DOCUMENT SEGMENT
[Start of Attachment]

This is my take on the relative merits and weaknesses of the tier system which I voted on earlier this week. Let’s consider what happens when someone contracts Covid-19. Some people don’t show symptoms, others die. Some patients who survive coronavirus suffer from significant and long-term impacts to their health. Spending days and weeks on a ventilator is serious and causes major damage to the lungs. Many people also suffer from the prolonged, debilitating illness that is Long-Covid.

But before any of this, and the reason I support restrictions, is the consequences of no restrictions on our hospitals and how that would impact those who need treatment. Covid patients who find themselves in hospital occupy a hospital bed. Those who need specific help, occupy an ICU bed. And those who sadly die, do so in a hospital bed surrounded by nurses and doctors.

Some people want to take their chances. Some people claim Covid and its consequences are exaggerated, and numbers inflated. Those same people would expect, perhaps demand, their hospital bed if they were unfortunate enough to contract a serious case of the virus. In doing so they could deprive someone else with heart disease or cancer. Those that believe the government has overreacted do so knowing that the same government will ensure that medical help is available to them and their families, should the need arise, and be free at the point of use.

If Coronavirus was left to spread unfettered this would also be damaging to the economy, while hospitals being overwhelmed would further impact people’s mental and physical health. People need to ask themselves honestly what they will they do if they or their family get sick.

[End of Attachment]

TASKS TO CARRY OUT
1. Please extract from the piece on Covid restrictions the part that opens with the words containing "Some people want" and closes with "family get sick.".
2. Decide whether each statement below agrees with the piece on Covid restrictions. Answer yes or no and quote the deciding words.
(a) The writer voted on the tier system earlier this week.
(b) Everyone who contracts Covid-19 shows symptoms.
(c) Covid patients who die in hospital do so without nurses or doctors around them.

DATASET EXCERPT

[Start of Attachment]

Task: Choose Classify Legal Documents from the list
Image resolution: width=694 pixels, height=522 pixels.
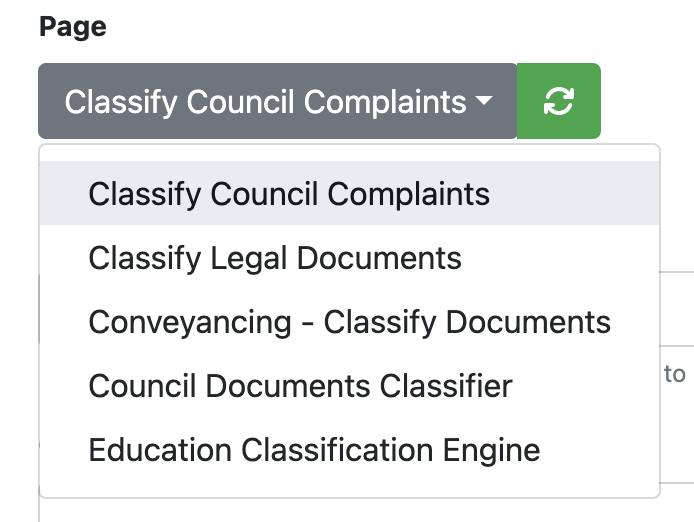Action: click(275, 258)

[End of Attachment]

SOLUTIONS IN ORDER
1.
Some people want to take their chances. Some people claim Covid and its consequences are exaggerated, and numbers inflated. Those same people would expect, perhaps demand, their hospital bed if they were unfortunate enough to contract a serious case of the virus. In doing so they could deprive someone else with heart disease or cancer. Those that believe the government has overreacted do so knowing that the same government will ensure that medical help is available to them and their families, should the need arise, and be free at the point of use.

If Coronavirus was left to spread unfettered this would also be damaging to the economy, while hospitals being overwhelmed would further impact people’s mental and physical health. People need to ask themselves honestly what they will they do if they or their family get sick.

2.
(a) Yes: "the tier system which I voted on earlier this week"
(b) No: "Some people don’t show symptoms, others die."
(c) No: "those who sadly die, do so in a hospital bed surrounded by nurses and doctors"